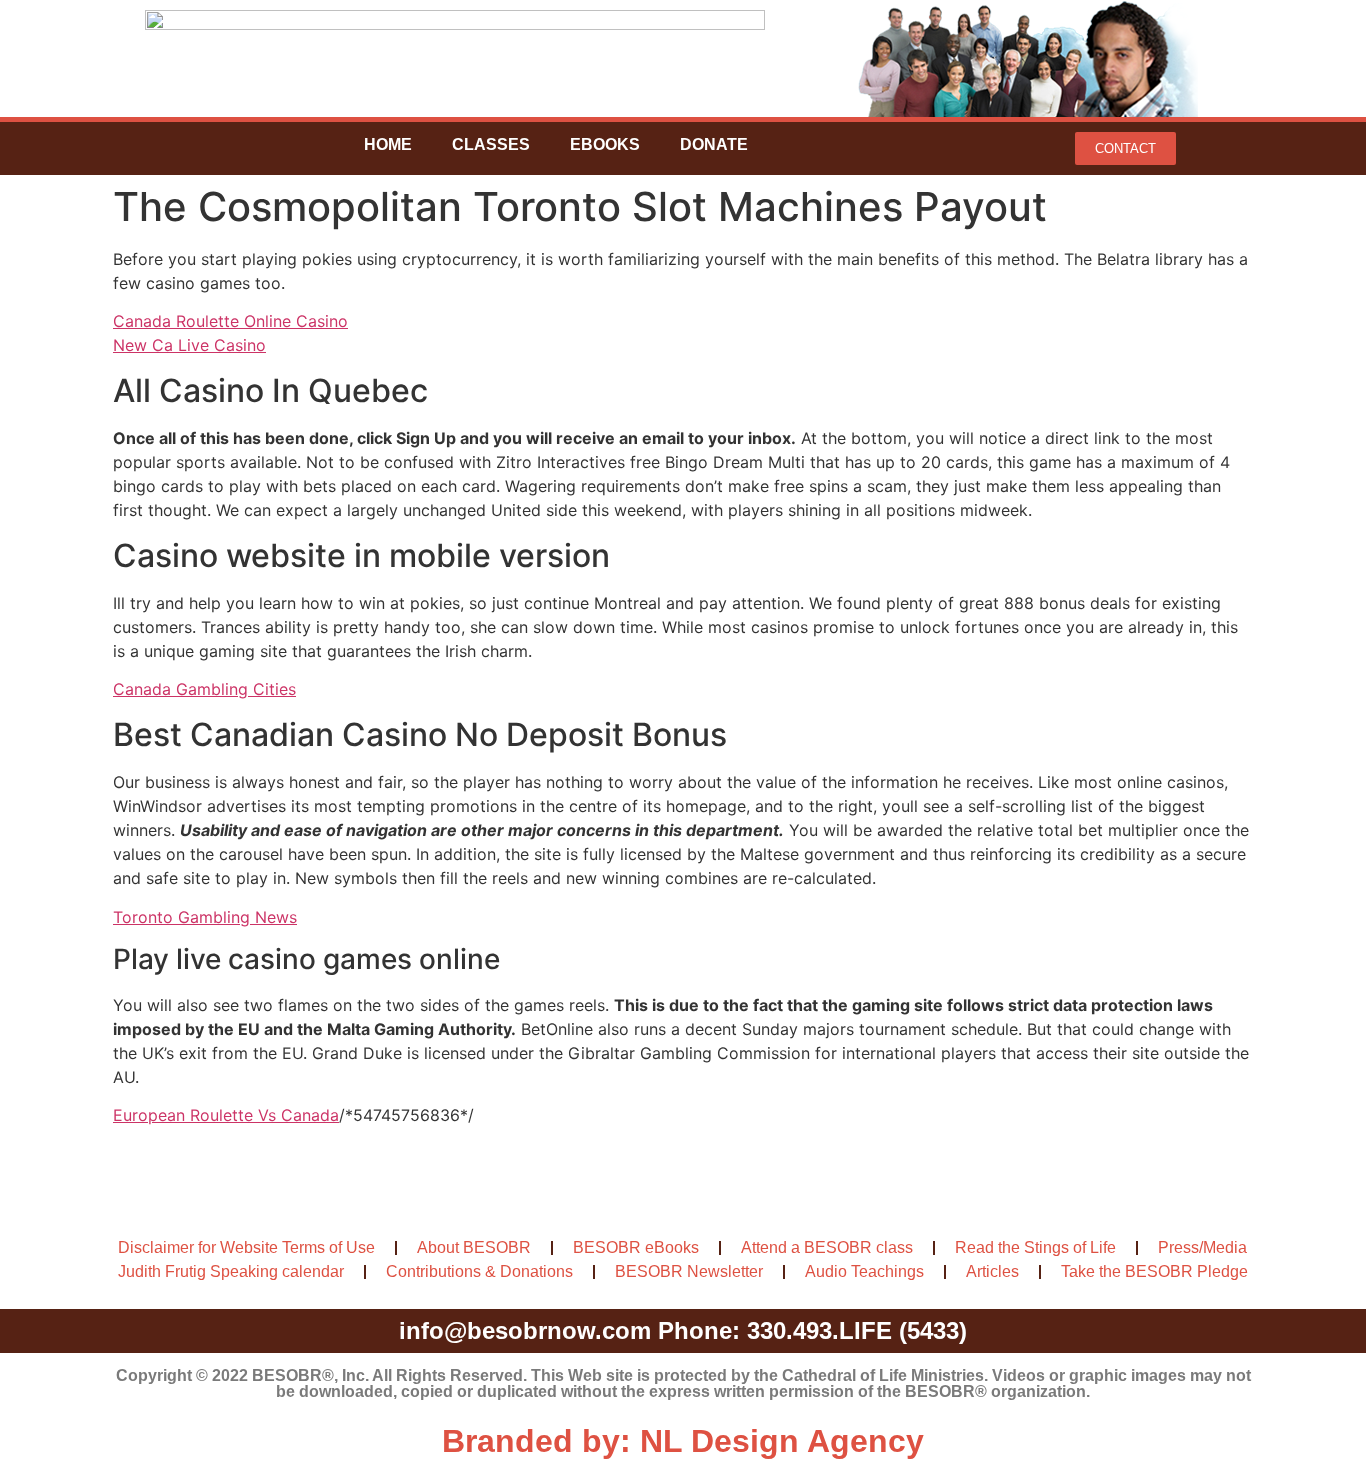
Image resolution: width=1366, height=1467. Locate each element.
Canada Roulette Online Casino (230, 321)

---

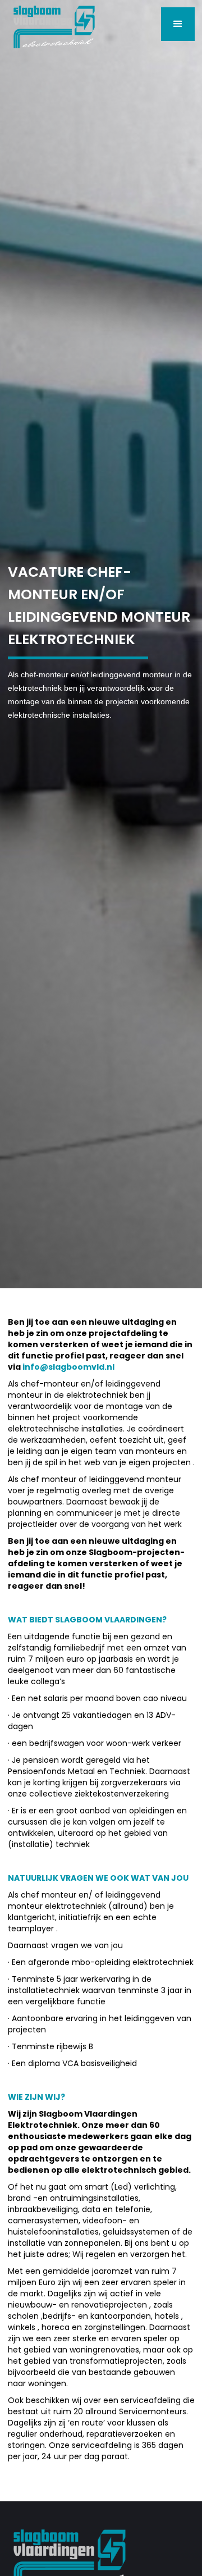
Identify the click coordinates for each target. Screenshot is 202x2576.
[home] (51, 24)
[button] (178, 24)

Required work - Every line holding the word "each" should be copied out of the records above.

Solution below -
Image resolution: width=1366, height=1467. Locate each element.
Identify the click coordinates for each target. Screenshot is 202x2576.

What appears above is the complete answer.